A sophisticated cyberattack has brought down the computer systems of several regional hospitals in Victoria.

The attack affected hospitals in the Gippsland Health Alliance, in the state's east and South West Alliance of Rural Health.

This includes hospitals in Warrnambool; Colac; Geelong; Warragul; Sale; and Bairnsdale; as well as a host of services in smaller towns.

According to Dr Nalin Asanka Gamagedara Arachchilage, Senior Research Fellow in Cyber Security at La Trobe University, the attack can be attributed to human vulnerabilities.

“This is a ransomware attack,” he said. “The ransomware attack shut down the entire hospital systems from patient records, booking and management systems -- which may impact patient contacting and scheduling. Doctors will not be able to access to patients’ health records either.”

Although it is yet to be confirmed the type of attack and who was involved, the Department of Health and Human Services (DHHS) said the cyber incident was uncovered on Monday and the Victorian Cyber Incident Response Service has been deployed to block access to several systems by the infiltration of ransomware, including financial management.

“Hospitals have isolated and disconnected several systems such as the internet to quarantine the infection,” it stated. “The priority is to fix all affected systems and prevent any further compromise.”

According to DHHS, this isolation has led to the shutdown of some patient record, booking and management systems, which may impact on patient contact and scheduling. Where practical, hospitals are reverting to manual systems to maintain their services.

West Gippsland Healthcare Group chief executive officer Dan Weeks said most of the local IT services are still functional including internal intranet communications, phone system, public address system, access to printers and external websites.
Victoria’s Premier Office has confirmed Victoria Police and the Australian Cyber Security Centre are also on board to manage the incident and investigate the scope of the attack.

“A full review will take place to address what has occurred and identify what additional measures may be required to ensure hospitals have the best protection against cyber security incidents,” stated Premier Daniel Andrews.

Attack not exactly a surprise

The incident shouldn’t come as a surprise to the Victorian Government, as an enquiry into the Security of Patients’ Hospital Data by the Victorian Auditor-General’s Office, released in May 2019, found Victoria’s public health system to be highly vulnerable to cyberattacks.

According to the report there were key weaknesses found in health services’ physical security and in their logical security – which covers password management and other user access controls.

“Staff awareness of data security is low, which increases the likelihood of success of social engineering techniques such as phishing of tailgating into corporate areas where ICT infrastructure and servers may be located,” stated the report.

“The audited health services are not proactive enough, and do not take a whole-of-hospital approach to security that recognises that protecting patient data is not just a task for their IT staff.”

Archilage told Information Age, it was “very clear” that cybercriminals are interested in “breaking into people’s mindset rather than breaking into systems straightway”.

“Cybercriminals usually launch a ransomware attack by locking the data on a victim’s computer -- typically by encryption,” he said. “Ransomware attacks normally occur through phishing links – which is the art of human hacking.”

“Prevention is better than the cure,” said Archilage.
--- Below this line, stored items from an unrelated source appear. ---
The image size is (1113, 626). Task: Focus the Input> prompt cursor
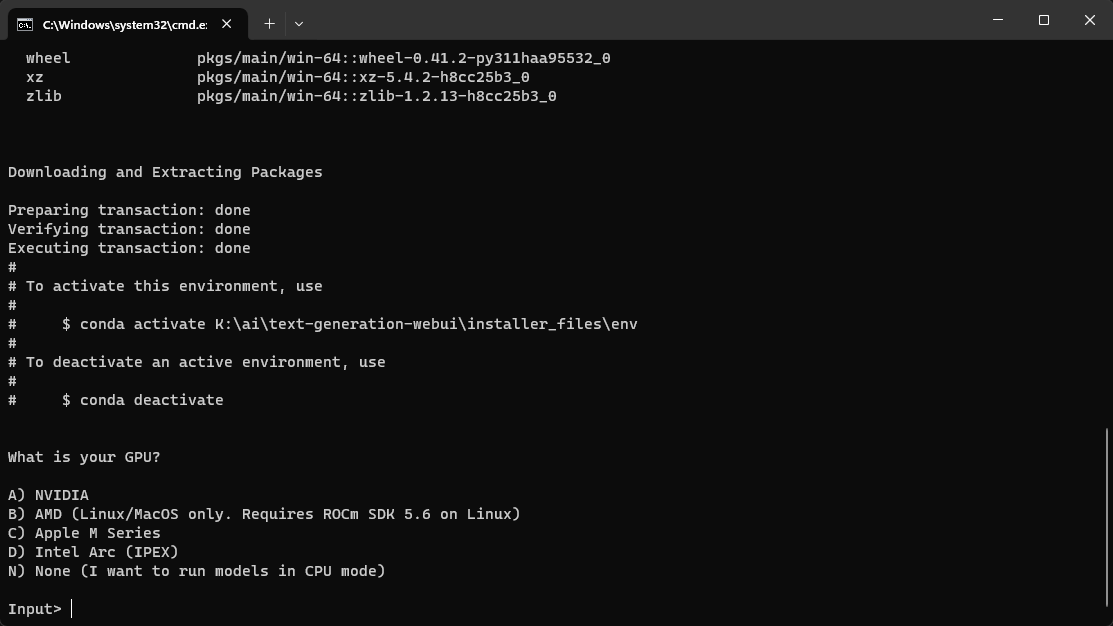point(72,609)
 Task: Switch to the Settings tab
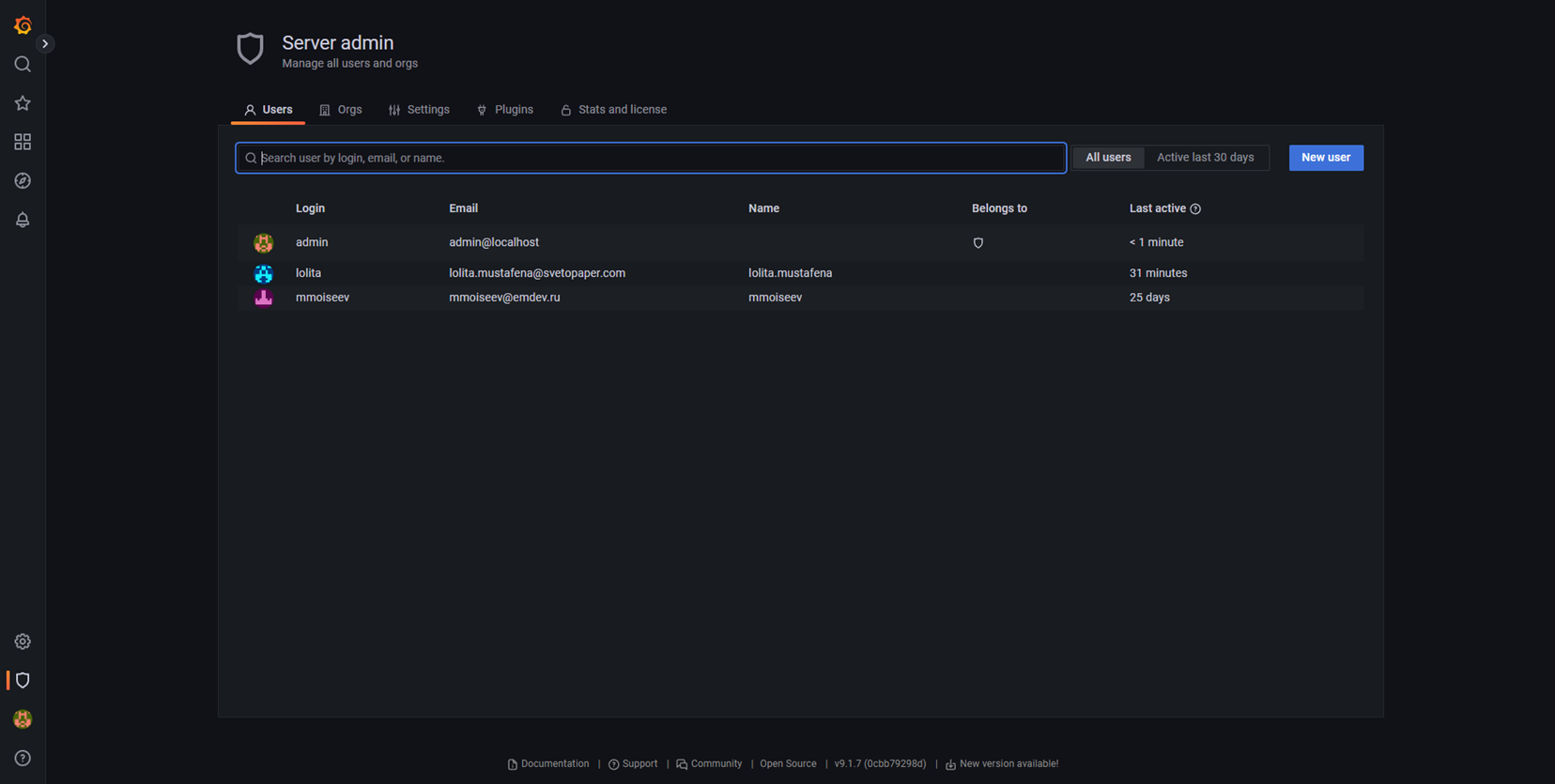(419, 110)
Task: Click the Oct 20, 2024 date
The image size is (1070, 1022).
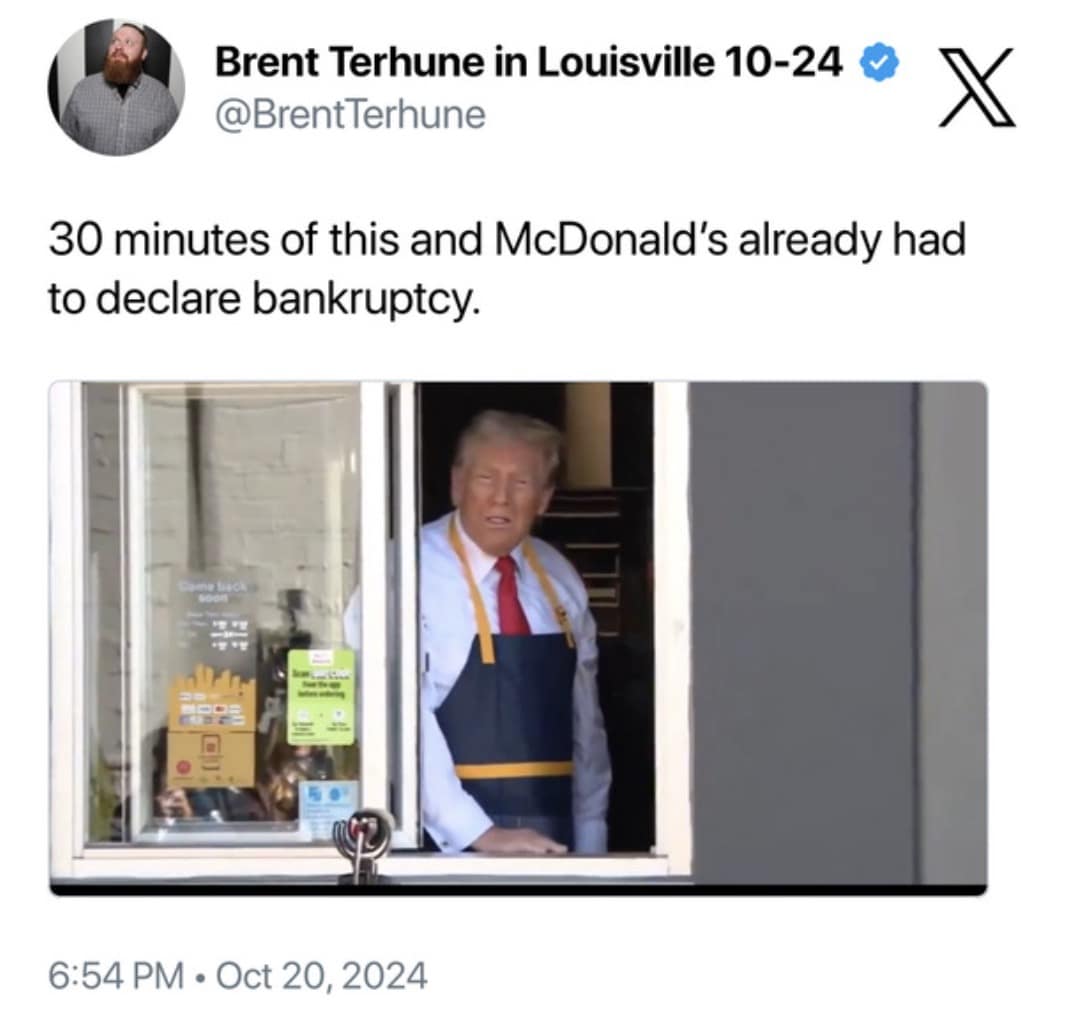Action: coord(321,975)
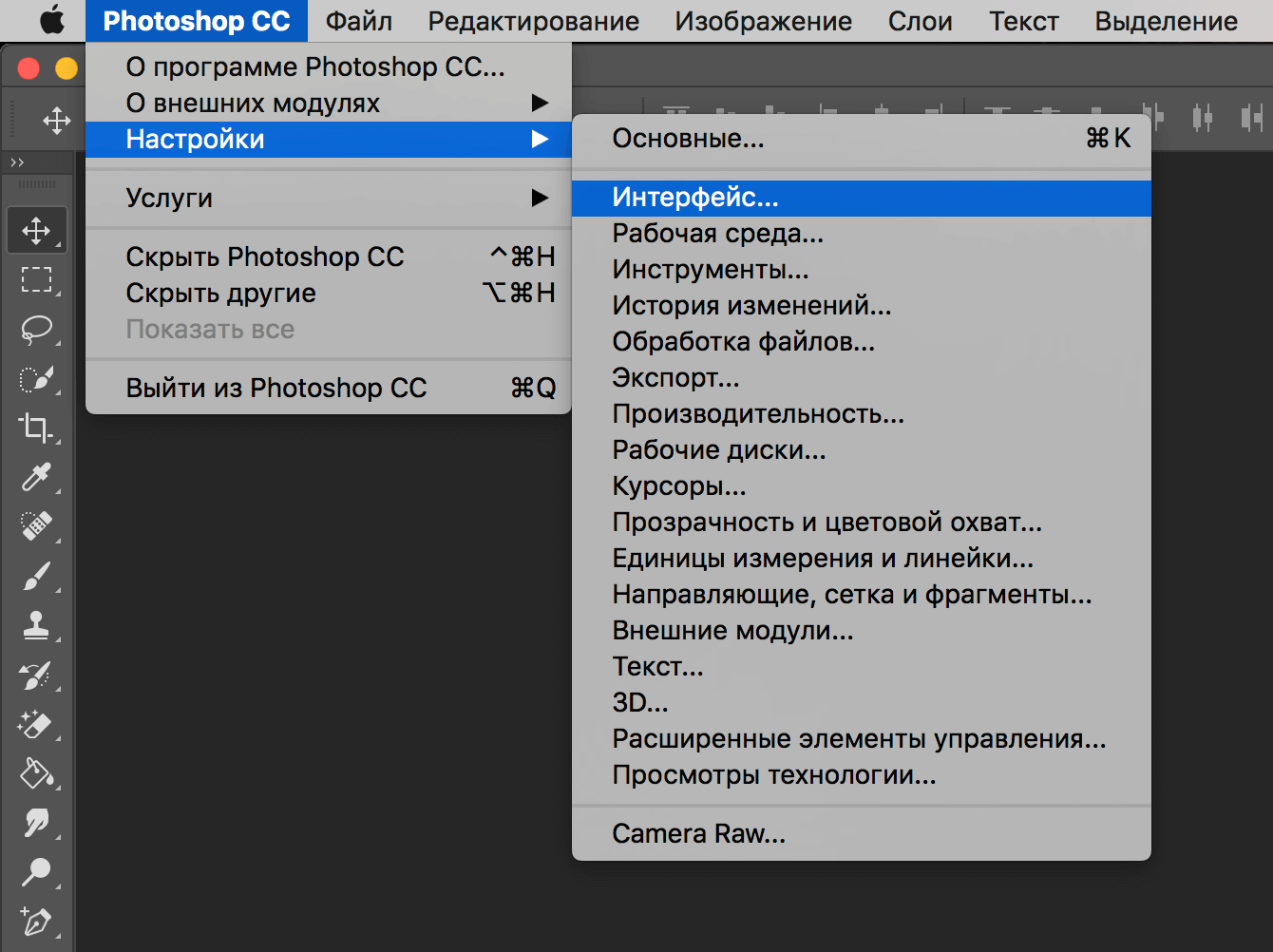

He urged organisations to back their data and follow the Australian Signals Directorate introduction of top eight mitigation strategies to reduce cyber risk across the board of many enterprises as a baseline level of security.
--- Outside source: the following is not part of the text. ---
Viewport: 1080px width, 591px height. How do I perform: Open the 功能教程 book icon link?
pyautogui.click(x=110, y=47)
Dane Meah, CEO of InfoTrust encouraged all businesses to implement email authentication controls, limiting the ability of cybercriminals to send spoofed emails.
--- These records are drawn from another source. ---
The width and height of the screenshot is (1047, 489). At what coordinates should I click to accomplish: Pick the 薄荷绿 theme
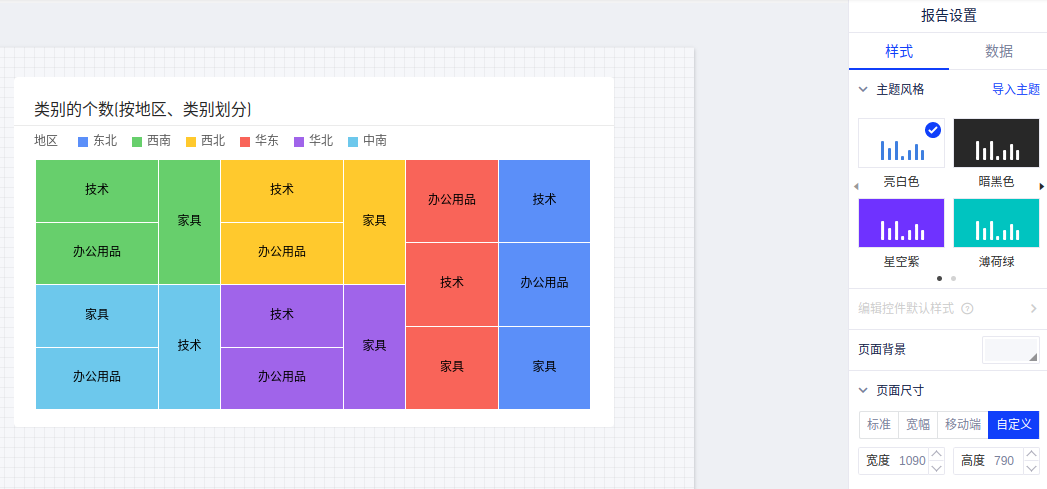pos(996,223)
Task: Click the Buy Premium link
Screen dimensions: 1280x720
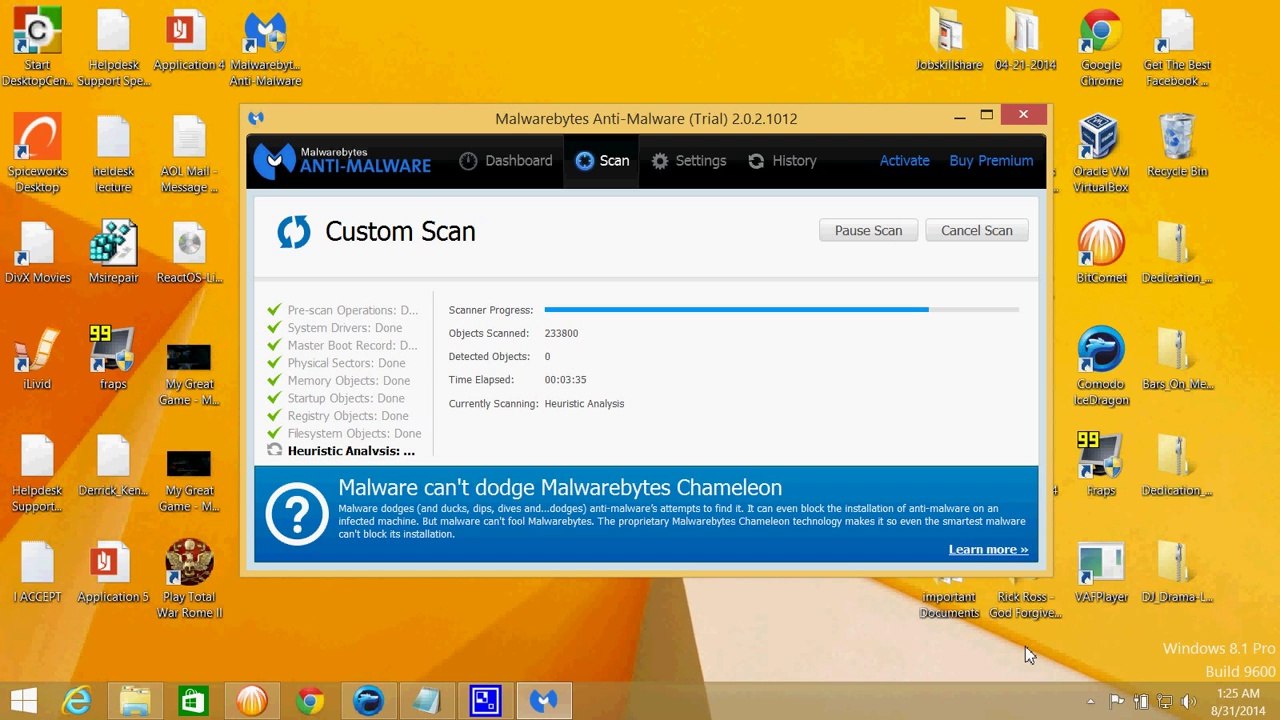Action: pos(991,161)
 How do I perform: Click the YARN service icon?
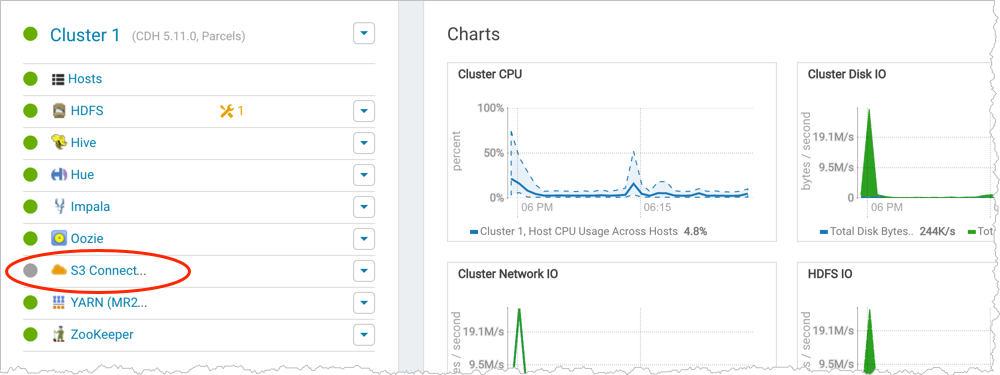tap(59, 302)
“Unfortunately, when cyber security is not prioritised, it will take a major incident for people to sit up and realise a proactive approach is needed,” he said. “In a recent case we saw an organisation lose close to $2m in cash. A data breach can be even worse.”

Meah believes there has been a paradigm shift where it’s expected that attacks like these will occur, however it’s how an organisation detects and responds to an incident that matters most.

“I’m sure there’s more that could have been done to avoid this attack - hindsight is 20/20,” he said. “I’d encourage organisations concerned with being hit by ransomware to review the egress points that ransomware hits.”